__TASK INSTRUCTIONS__
Would you copy only the lines below, beginning with the one that contains "For every named" and running through the last entry line?

__DATA EXCERPTS__
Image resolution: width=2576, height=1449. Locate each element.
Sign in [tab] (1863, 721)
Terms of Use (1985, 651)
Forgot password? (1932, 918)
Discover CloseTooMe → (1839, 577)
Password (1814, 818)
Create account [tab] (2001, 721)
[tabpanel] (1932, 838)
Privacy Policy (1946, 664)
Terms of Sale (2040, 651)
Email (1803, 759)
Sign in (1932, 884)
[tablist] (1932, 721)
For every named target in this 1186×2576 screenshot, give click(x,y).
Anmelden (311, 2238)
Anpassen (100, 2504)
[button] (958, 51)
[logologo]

__ANSWER__
For every named target in this 1186×2576 screenshot, give click(x,y).
Anmelden (311, 2238)
Anpassen (100, 2504)
[button] (958, 51)
[logologo]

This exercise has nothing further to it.